Thomas sang in a concert performance of the Market Scene from Rimsky-Korsakov's opera Sadko at Manhattan's Carnegie Hall in December 1924. His full opera debut came in March 1925, when he played Amonasro in a production of Verdi's Aida, presented by the semi-professional Washington National Opera.

Between 1922 and 1928, he spent part of each year in Europe, polishing his singing technique and appearing under contract at the La Monnaie opera house in Brussels for the 1925-27 seasons.
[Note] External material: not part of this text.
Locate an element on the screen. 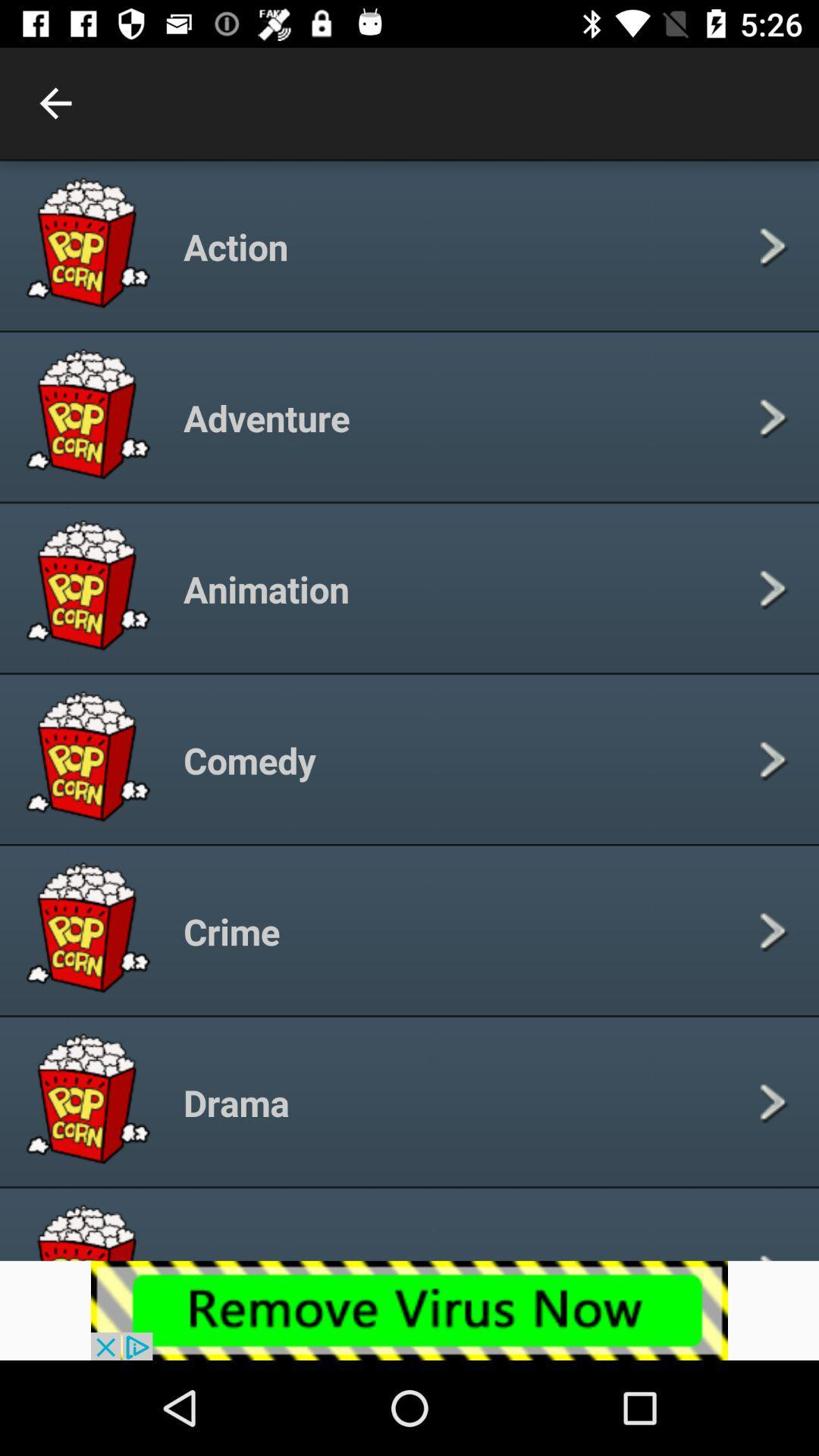 The width and height of the screenshot is (819, 1456). open advertisement is located at coordinates (410, 1310).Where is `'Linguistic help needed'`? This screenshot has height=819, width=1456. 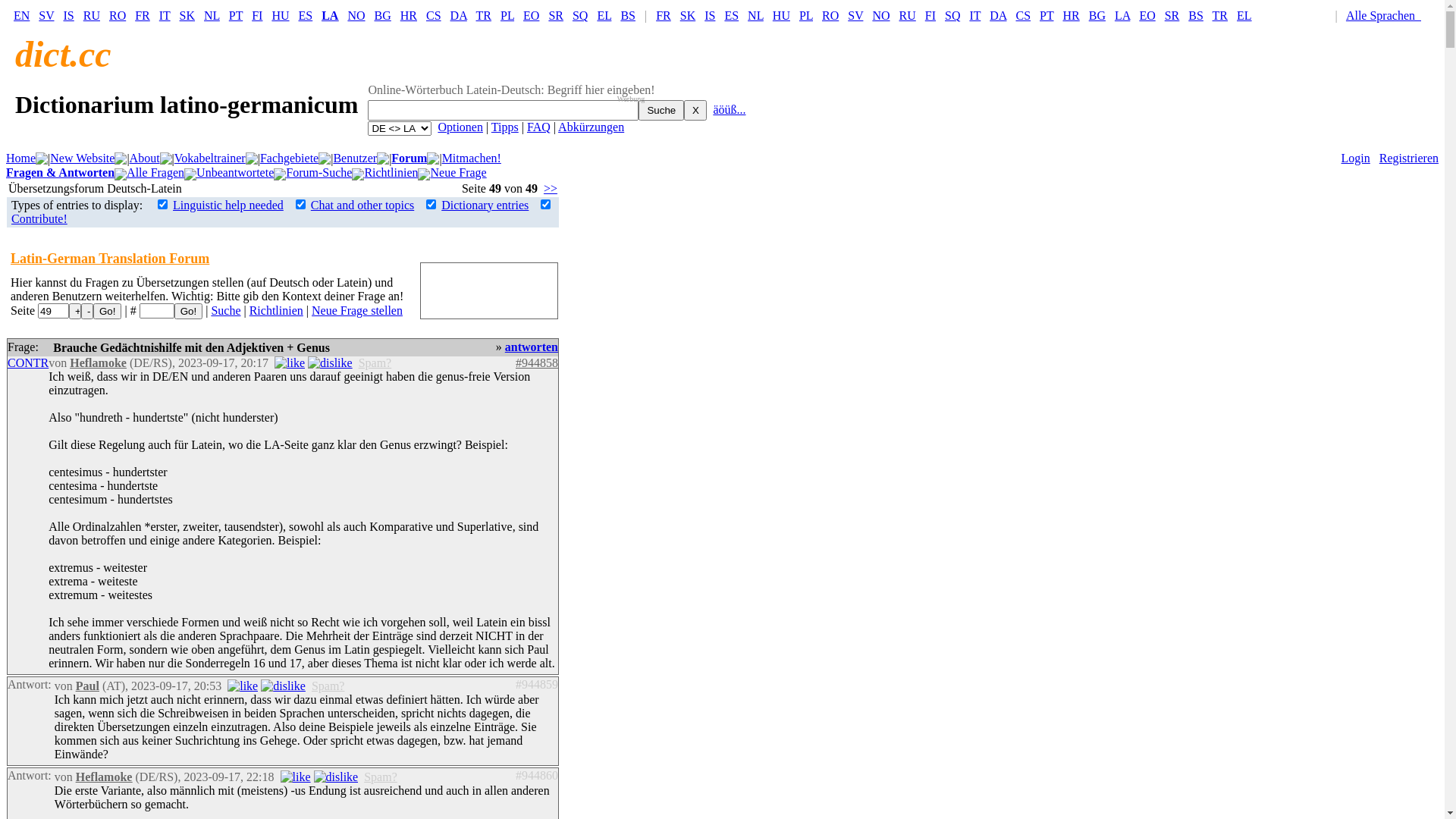 'Linguistic help needed' is located at coordinates (228, 205).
He would return to La Monnaie for 25 more performances in 1928, eight in 1930 and four in 1931. He appeared with the famous Russian bass Feodor Chaliapin in productions of Faust at London's Royal Opera House in July 1928.

He continued to give recitals in the United States during this period and, in 1923, acted in the silent film Under the Red Robe, directed by Alan Crosland. He also made recordings for the Vocalion label (1920–24) and Brunswick Records (1924–29), before signing with RCA Victor in 1931. From 1929-32 he was a member of the Philadelphia Grand Opera Company and, in 1930, made one appearance with the Philadelphia Civic Opera Company. On December 9, 1930 he appeared in concert with The Highland Glee Club in Newton, Massachusetts.

He accepted engagements with the Washington National, San Francisco, Chicago and Philadelphia opera companies and, to satisfy a public demand, he was signed by the Metropolitan Opera in New York City in 1934. He would remain at the Met until 1943, performing opposite such stars as the soprano Rosa Ponselle.

During the Great Depression, he established himself as one of the most sought-after singers in America, with both a classical music following and a considerable popular audience. He also appeared regularly on commercial radio programs, including Five-Star Theater (in 1932-33 with the Joseph Bonime Orchestra), the Vince Radio Program (1934–36), The Magic Key of RCA (1937–40) and the Coca-Cola show (1940–41).

In 1938, he helped Edwin Lester launch the Los Angeles Civic Light Opera, appearing in the company's very first production, Blossom Time. This work was derived from a Viennese operetta Das Dreimäderlhaus, with music arranged from that of Schubert and adapted for American audiences by Dorothy Donnelly and Sigmund Romberg. Thomas sang regularly in operettas with the LACLO until 1942, starring in productions of The Gypsy Baron, H.M.S. Pinafore, The Chocolate Soldier and Music in the Air.

Thomas starred on the Westinghouse Radio Program from 1943-46, accompanied by the Victor Young Orchestra, and was among the founders of the Music Academy of the West summer conservatory in 1947.

From 1947 to 1948, Thomas undertook a long and demanding tour of Australia and New Zealand, where he played to crowded theatres. He gradually retired from the concert stage after 1950, and settled in Apple Valley, California in 1955 with his wife Dorothy.

==Death==
Thomas died from cancer in Apple Valley in December 1960. His home there has been designated one of the town's historic sites.

==Opposition to rock-and-roll music==

Thomas appeared twice as a contestant on the TV quiz program "You Bet Your Life", hosted by Groucho Marx. These episodes aired on 5 December 1957 and 12 December 1957. He strongly opposed rock-and-roll music during his first appearance, later debating the subject with advocate Roberta Rene during the second.

==Recordings==
John Charles Thomas made many recordings throughout his life, many of which have since been released on CD. His commercial recordings include "Nemico della patria" from Andrea Chénier, "C’en est fait… Salomé demande" from Hérodiade, and the live broadcast recordings "Per me giunto" from Don Carlos, "Vien Leonora" from La favorite and "Il balen" from Il trovatore.

==Honors==
- He was a National Patron of Delta Omicron, an international professional music fraternity.
- He was awarded a star on the Hollywood Walk of Fame on February 8, 1960.
- His rendering of the chorus of "Open Road, Open Sky" from "The Gypsy Baron" was chosen as soundtrack to the Audi TV ad campaign, 2011.